Watercolour and acrylic paints have water as part of their medium — they dry by evaporation. But oil paints don’t. They dry by what’s called a siccative quality. That is they absorb oxygen from the air. This has the undescriptive definition of:

(Chemistry / Elements & Compounds) a substance added to a liquid to promote drying: used in paints and some medicines
[from Late Latin
siccātīvus, from Latin siccāre to dry up, from siccus dry]

Essentially, oils have a rate of autooxidation from the air, they absorb oxygen and harden. I’ve often described this as putting Jell-o into an enclosed container and adding tons of pineapple chunks to it: the oil is the Jell-o and the air is the pineapple — you can only add so much to the enclosed bowl and it will stop jiggling. Perhaps I haven’t got this analogy quite right. But now I want Jell-o.

As oils harden, there’s an interesting problem: oxygen is absorbed through the paint surface, meaning if the paint is very thick, you can see a different “drying” rate on the paint’s film than on the first layer’s applied on the canvas. The surface could be hard and the oils underneath still squishy like yummy lemon Jell-o. (Warning: oils processed as art supplies are not cleared for human consumption.)

Fat Over Lean

One of the main appealing properties of oil painting are the glazes. By adding a small amount of pigment to the relatively clear oil medium, you can very subtly tint an image. This is called glazing. Most Renaissance Old Masters (think the Ninja Turtles and their peeps — Artemisia Gentileschi not April O’Neil) used a toned underpainting and then built up several of these thin glazes of colour on top to create astonishingly realistic figures and scenes. The translucence of the paint film allows for sophisticated ranges of flesh tones. But then we hit the problem of the upper layers of oil glazes drying before the lower (first) ones do — and this is where cracking comes from.

■ Stored data
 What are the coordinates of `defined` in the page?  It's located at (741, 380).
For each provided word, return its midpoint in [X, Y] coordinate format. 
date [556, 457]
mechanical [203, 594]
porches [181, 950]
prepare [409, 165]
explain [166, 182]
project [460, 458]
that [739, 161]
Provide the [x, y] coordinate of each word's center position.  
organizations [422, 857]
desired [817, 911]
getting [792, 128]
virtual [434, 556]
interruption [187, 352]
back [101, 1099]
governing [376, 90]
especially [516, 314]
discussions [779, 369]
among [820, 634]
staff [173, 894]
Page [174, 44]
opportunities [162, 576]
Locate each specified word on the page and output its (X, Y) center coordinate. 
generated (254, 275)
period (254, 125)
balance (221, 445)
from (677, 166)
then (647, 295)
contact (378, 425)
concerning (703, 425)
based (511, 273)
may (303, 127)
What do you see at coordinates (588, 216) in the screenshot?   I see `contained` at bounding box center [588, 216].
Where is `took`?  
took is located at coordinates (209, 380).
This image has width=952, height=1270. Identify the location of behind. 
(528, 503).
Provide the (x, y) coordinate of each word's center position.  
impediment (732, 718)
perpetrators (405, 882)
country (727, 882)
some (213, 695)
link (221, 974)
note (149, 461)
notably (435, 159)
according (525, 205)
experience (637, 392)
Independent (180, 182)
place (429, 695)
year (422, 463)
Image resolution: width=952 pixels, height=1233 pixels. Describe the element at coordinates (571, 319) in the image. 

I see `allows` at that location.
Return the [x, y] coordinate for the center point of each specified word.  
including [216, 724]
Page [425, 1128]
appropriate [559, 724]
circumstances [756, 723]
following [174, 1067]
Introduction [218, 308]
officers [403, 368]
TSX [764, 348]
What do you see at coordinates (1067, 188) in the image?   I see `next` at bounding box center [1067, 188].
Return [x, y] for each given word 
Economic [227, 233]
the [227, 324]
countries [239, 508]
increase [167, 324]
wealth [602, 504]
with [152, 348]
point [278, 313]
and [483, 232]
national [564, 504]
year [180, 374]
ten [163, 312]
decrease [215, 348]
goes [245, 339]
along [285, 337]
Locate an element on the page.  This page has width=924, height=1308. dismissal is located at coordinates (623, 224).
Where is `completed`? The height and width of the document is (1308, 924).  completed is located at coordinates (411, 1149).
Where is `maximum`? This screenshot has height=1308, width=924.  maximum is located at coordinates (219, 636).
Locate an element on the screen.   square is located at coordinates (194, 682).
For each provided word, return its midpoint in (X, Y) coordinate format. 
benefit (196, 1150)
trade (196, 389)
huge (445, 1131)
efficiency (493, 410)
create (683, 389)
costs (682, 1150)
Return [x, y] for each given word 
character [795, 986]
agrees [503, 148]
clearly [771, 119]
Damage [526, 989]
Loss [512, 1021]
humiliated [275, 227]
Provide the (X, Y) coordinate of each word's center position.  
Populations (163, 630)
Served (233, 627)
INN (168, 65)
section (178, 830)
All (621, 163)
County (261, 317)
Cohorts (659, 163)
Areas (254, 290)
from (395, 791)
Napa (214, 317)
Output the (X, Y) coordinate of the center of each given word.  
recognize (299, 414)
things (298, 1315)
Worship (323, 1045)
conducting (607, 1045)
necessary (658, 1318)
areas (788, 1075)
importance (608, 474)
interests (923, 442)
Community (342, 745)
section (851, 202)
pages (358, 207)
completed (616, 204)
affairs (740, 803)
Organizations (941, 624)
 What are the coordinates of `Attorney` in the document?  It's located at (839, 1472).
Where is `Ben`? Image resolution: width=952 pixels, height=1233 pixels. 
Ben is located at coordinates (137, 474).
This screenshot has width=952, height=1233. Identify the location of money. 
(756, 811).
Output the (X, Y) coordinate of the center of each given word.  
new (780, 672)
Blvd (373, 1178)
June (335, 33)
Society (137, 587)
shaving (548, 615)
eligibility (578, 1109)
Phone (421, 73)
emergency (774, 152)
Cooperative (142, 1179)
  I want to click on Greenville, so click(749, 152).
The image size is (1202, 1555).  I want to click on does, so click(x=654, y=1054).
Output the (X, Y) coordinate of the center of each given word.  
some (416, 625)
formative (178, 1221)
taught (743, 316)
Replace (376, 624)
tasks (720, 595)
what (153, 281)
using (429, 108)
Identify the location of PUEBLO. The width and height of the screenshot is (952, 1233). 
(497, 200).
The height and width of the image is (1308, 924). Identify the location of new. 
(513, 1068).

■ Assignment 1
Based on the text about oil paint drying, do these agree with it? Answer yes or no for each, quoting the words from the text that decide it.
(a) Oil paints dry by evaporation, the same way watercolor and acrylic paints do.
(b) When oil paint is very thick, the surface can be hard while the paint underneath is still soft.
(c) Cracking comes from the lower layers of oil glazes drying before the upper ones.
■ Assignment 2
Go on with the text about oil paint drying, starting right after its last sentence.

■ Exercise output 1
(a) No: "But oil paints don’t."
(b) Yes: "The surface could be hard and the oils underneath still squishy like yummy lemon Jell-o."
(c) No: "the upper layers of oil glazes drying before the lower (first) ones do — and this is where cracking comes from."

■ Exercise output 2
Okay, another analogy: imagine the top (newest) layer of oil is stretching as it dries out hardens, and it stretches to the max. Its surface is expanding because it is absorbing oxygen (not evaporating water). Now, they oxygen eventually begins to hit the layer below. And it stretches and expands to the max. But they layer above is already dry, how can it expand any more with the one below pulling it!? >crack<

Like a big cookie on a pan. Slide an uncooked cookie under a cooked cookie, a bigger one and stretch and heat up that dough: as the bottom cookie dries and expands its surface, it will crack the smaller cookie it is now stretching on its surface. >crack< Nomnomnom.

To get around this, painters developed the Fat Over Lean rule. With each layer of glaze, add an increased amount of oil paint to the layer. (Less pigment, more oil.) This way, the rate of oxygen begin absorbed by an oily (fat) top layer will be slower than the hidden lower, less oily (lean) layers, and hopefully they will saturate with oxygen and harden at approximately the same time.

This leads to other tricks and techniques too. If you use too little oil in an early glaze, it can obliterate the drawing or painting underneath that you want to show through all the thin transparent glazes. It also can make the paint too pasty and thick, which is unworkable for fine detail. So, in the early, lower glazes, sometimes solvents such as turpentines are added. The loosen the paint, disprese the pigment particles, and then kindly evaporate in a big hurry leaving the old that’s left to be covered by another turp+pigment+oil layer that has a little less turp and a little more oil. And so on.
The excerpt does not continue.